◆ TEXT PASSAGE ◆
====

- Born: Saint-Jean-d'Angely, France Nationality Malagasy
- Occupation: Filmmaker

= Alex Ranarivelo =

French filmmaker

Alex Ranarivelo is a French filmmaker known for his sports dramas.

==Early life==
He was born into a French-Malagasy family in Saint-Jean-d'Angely, France. His great-grandfather, a Malagasy man, married his great-grandmother, a white woman, in 1910. His family's history would later inspire him to direct several films based around race such as Dirt and The Ride. Ranarivelo moved to the United States when he was 6 years old. He studied film at the Art Center College of Design in Pasadena, California.

==Career==
After making his feature film debut with the rough-and-tumble romantic comedy from a male perspective Alpha Males Experiment (aka Knuckle Draggers), Ranarivelo was hired to direct the action film Born to Race, which he co-wrote with fellow Art Center alum Steven Sarno.

When producer Ali Afshar and executive producer Forrest Lucas created ESX Entertainment, Ranarivelo was brought on to direct their first film, the suspenseful, character-driven The Dog Lover (starring James Remar, Lea Thompson, and Sherry Stringfield). Next came American Wrestler: The Wizard, which follows a 17-year-old Iranian refugee who becomes the high school wrestling champion against adversity during the Iran hostage crisis of 1980. In this period piece, Ranarivelo directed Jon Voight, William Fichtner and discovered newcomers George Kosturos and Lia Marie Johnson. The film won multiple awards on the festival circuit including "Best Picture" and "Best Ensemble" at the Boston Film Festival, the audience award at the Austin Film Festival and the audience award at the Napa Film Festival.

====

◆ DATASET CONTENT ◆
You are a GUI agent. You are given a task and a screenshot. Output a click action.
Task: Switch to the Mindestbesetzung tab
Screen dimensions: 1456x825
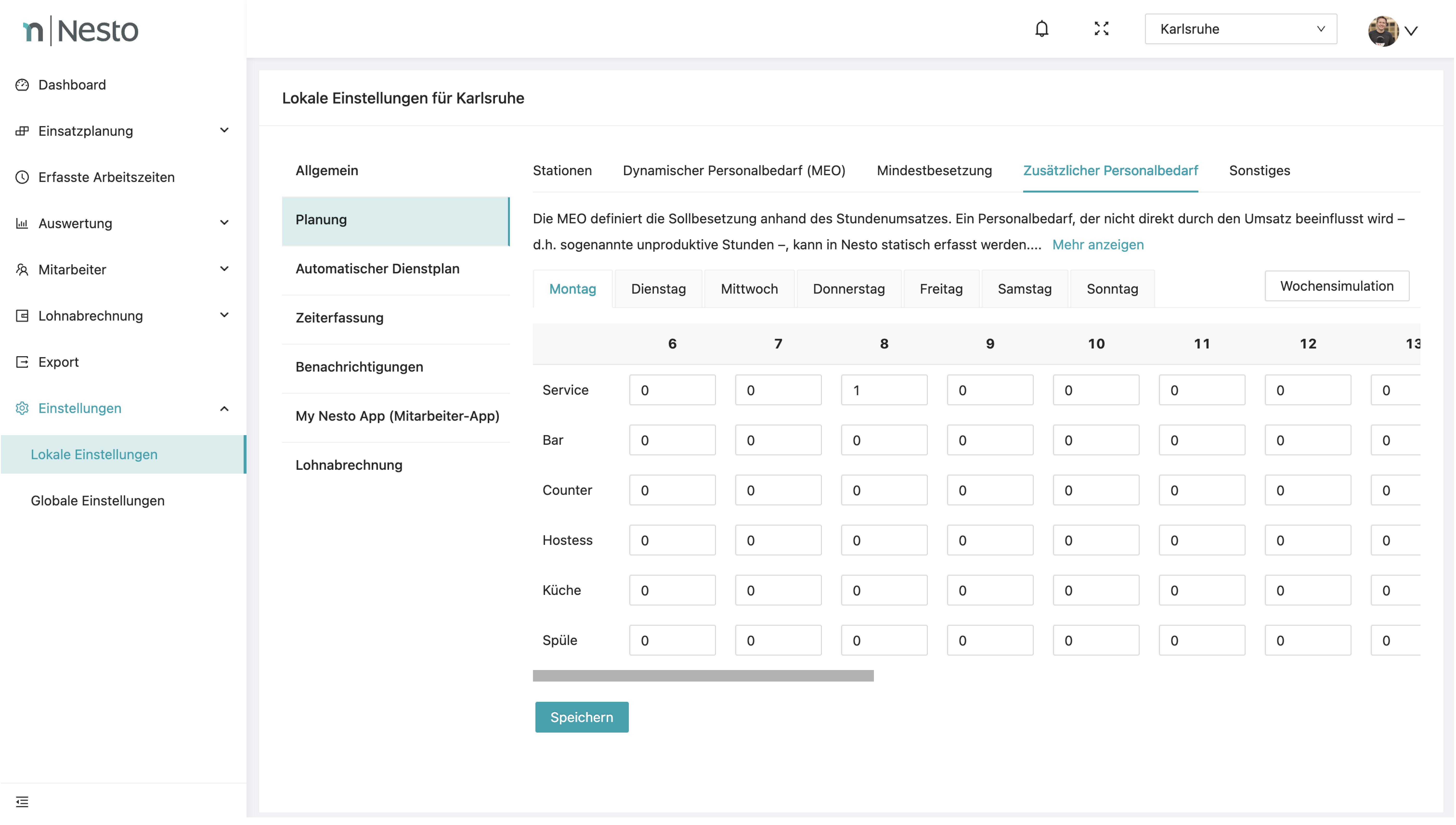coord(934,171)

====

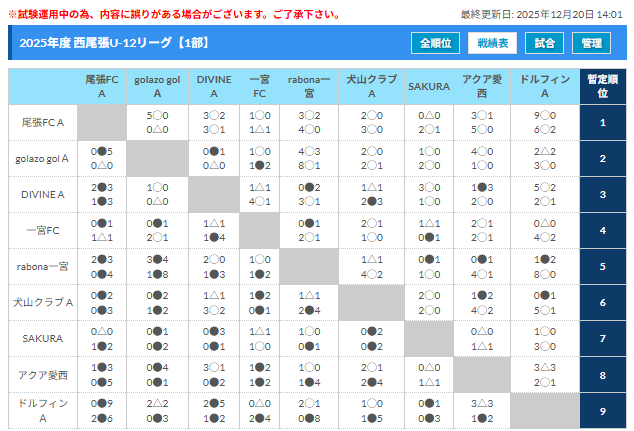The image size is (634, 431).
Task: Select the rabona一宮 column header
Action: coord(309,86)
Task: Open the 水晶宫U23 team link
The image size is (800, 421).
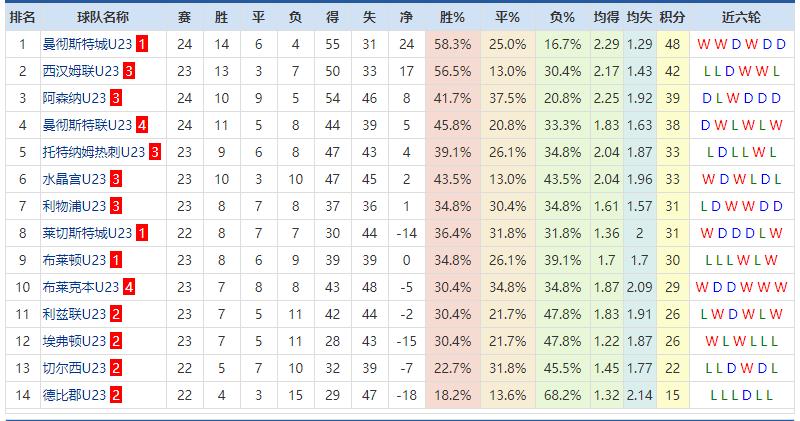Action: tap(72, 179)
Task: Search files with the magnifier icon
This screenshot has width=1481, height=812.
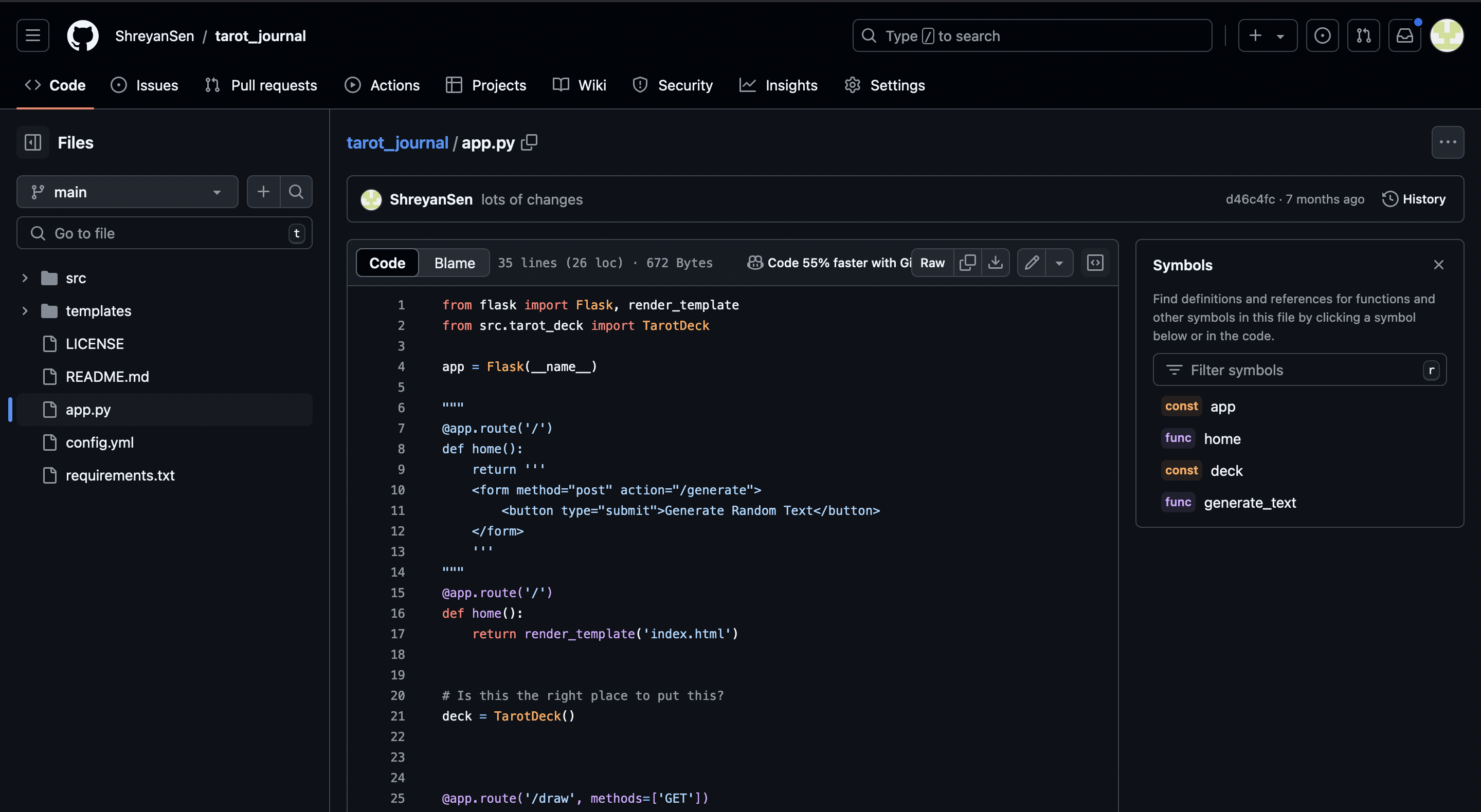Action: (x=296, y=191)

====

◆ REQUESTS ◆
- 1) Render the stretch of the records from the line containing "Task: Search files with the magnifier icon" through the line containing "Action: (x=296, y=191)" as a Markdown table with the columns Row and Line, skipping blank lines. Leave the pictures out.
- 2) Carry the Alex Ranarivelo article forward with the part that comes after its last sentence.
The Alex Ranarivelo article and the records were drawn from unrelated sources.

◆ RESPONSES ◆
- 1)
| Row | Line |
|---|---|
| 1 | Task: Search files with the magnifier icon |
| 2 | This screenshot has width=1481, height=812. |
| 3 | Action: (x=296, y=191) |

- 2)
Next came Running Wild, where Ranarivelo was at the helm of drama about a California Ranch socialite poised to lose everything who creates a Prison Rehabilitation Equine Program after finding starving wild horses on her property. The film stars Sharon Stone, Dorian Brown and Jason Lewis.

In October 2015, Ranarivelo directed Jane Seymour and Paul Rodriguez in Pray for Rain, a murder mystery set against the backdrop of the Central California drought. A young girl begins to investigate the suspicious circumstances surrounding her father's death and discovers that the idyllic farm community of her youth has been replaced by crime and desperation. The films stars Annabelle Stephenson and Nicholas Gonzalez.

Ranarivelo returned to the motorsports world for Dirt, his fifth movie with ESX Entertainment. Dirt is about a weathered race team owner (Kevin Dillon) who can't quite get his team to gel when he is asked to take on a kid from the hood that needs a work furlough to avoid jail time. He reluctantly agrees and the unlikely pair create quite a stir in the redneck sport of short course off-road truck racing.

Ranarivelo also directed The Ride, about a troubled boy from a Neo-Nazi family who is sent to a juvenile detention center after stabbing his dad and ends up being fostered by an interracial couple. The film is based on the true story of Scottish BMX rider John Buultjens.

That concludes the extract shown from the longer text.